DÉCOUVERTE – En étudiant l’ADN de squelettes vieux de près de 500 ans, des scientifiques viennent de découvrir que l’une des plus grandes épidémies qui a décimé la civilisation aztèque provient d’une salmonelle. LCI a demandé à une spécialiste de l’histoire des Aztèques de décrypter cette découverte.
On en sait plus sur l’une des plus grandes épidémies de l’histoire, qui a décimé des millions d’Aztèques, entre 1545 et 1550. Dans un article publié lundi dans la revue Nature Ecology and Evolution, des scientifiques affirment que cette pandémie provient d’une salmonelle et a provoqué une fièvre typhoïde qui s’est propagée parmi cette civilisation basée au Mexique.
Vingt ans avant l’apparition de cette épidémie, au moment de l’arrivée des conquistadors espagnols, une première vague de variole avait déjà tué plusieurs millions d’Aztèques, précise The Guardian. LCI a contacté l’anthropologue et ethnohistorienne française Danièle Dehouve, spécialiste du Mexique et directrice de recherche au CNRS, pour en savoir plus sur cette période charnière de l’histoire.
LCI : Que sait-on désormais sur les épidémies qui ont décimé les Aztèques ?
Danièle Dehouve : On sait depuis longtemps que des épidémies ont touché la population aztèque. Ces maladies étaient décrites avec le vocabulaire d’époque mais on ne savait pas à quelle maladie moderne celà correspondait. Concernant les épidémies qui ont eu lieu avant 1540, il est très compliqué pour les chercheurs de savoir ce qui s’est passé, car on n’enterrait pas les morts dans des cimetières. Ce sont les Espagnols qui ont introduit cette coutume-là. Ce qui est nouveau dans cette récente découverte, c’est que, pour la première fois, une épidémie de fièvre typhoïde est liée à une salmonelle.
LCI : Comment s’est manifesté cette épidémie ?
Danièle Dehouve : Il existe très peu de textes d’époque qui décrivent les symptômes. Il existe quelques images de la fin du XVIe siècle qui montrent des morts ayant des petits points sur le corps, ce qui correspond aux symptômes de la fièvre typhoïde. Nous avons aussi le codex Telleriano-Remensis , un manuscrit d’époque montrant des morts, ou des malades, avec des choses qui leur sortent de la bouche et du nez. Mais l’ADN est une preuve beaucoup plus sérieuse.
LCI : Combien d’Aztèques sont morts ?
Danièle Dehouve : Le bilan de cette épidémie fait l’objet de nombreuses polémiques entre les chercheurs.
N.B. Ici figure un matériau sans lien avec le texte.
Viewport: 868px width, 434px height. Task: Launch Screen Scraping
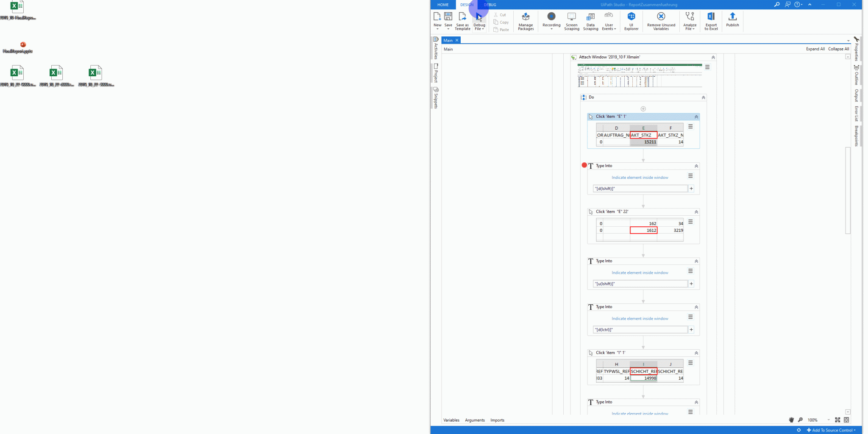(571, 20)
On estime que 80 % des Aztèques sont morts dans les terres côtières, et 50% dans les terres plus centrales. Mais il est compliqué d’estimer le nombre de morts, car les Espagnols n’ont commencé à recenser la population aztèque qu’en 1540, soit cinq ans avant l’épidémie.
LCI : Y a-t-il d’autres causes qui expliquent la mort d’autant de personnes ?
Danièle Dehouve : Oui. Les Espagnols ont également réduit en esclavage des populations aztèques puis les ont contraints au travail forcé. Quand les conquistadors sont arrivés, ils sont entrés en contact avec la noblesse locale et leur ont demandé des tributs : des dindons, de l’or, du cacao, mais aussi des personnes. Ils ont utilisé ces indiens pour aller chercher de l’or dans les rivières, ce qui a occasionné des déplacements de population très meurtriers.
LCI : Que restait-il de la civilisation aztèque après cette colonisation meurtrière ?
Danièle Dehouve : La civilisation aztèque n’a pas disparu. Leurs coutumes n’ont pas disparu, mais les Aztèques étaient juste beaucoup moins nombreux. La population a même commencé à augmenter de nouveau à partir de la fin du XVIIe siècle. Des régions entières se sont redéveloppées à partir de très peu de personnes. Aujourd’hui, on constate que la culture aztèque s’est mélangée à la culture espagnole. Mais il n’y a pas eu de disparition totale de la population à cause de l’arrivée de colonisateurs, comme sur certaines îles des Antilles.
La nature de cette épidémie, appelée « cocolztli », ou « maladie » en langue aztèque, faisait l’objet de plusieurs hypothèses, comme la grippe, la variole ou la rougeole. Les scientifiques ont tranché, grâce à l’analyse ADN de 29 squelettes datant de cette période. Ils supposent que les salmonelles se sont propagées à travers les animaux apportés par les Espagnols lors de la conquête de cette région au XVIe siècle.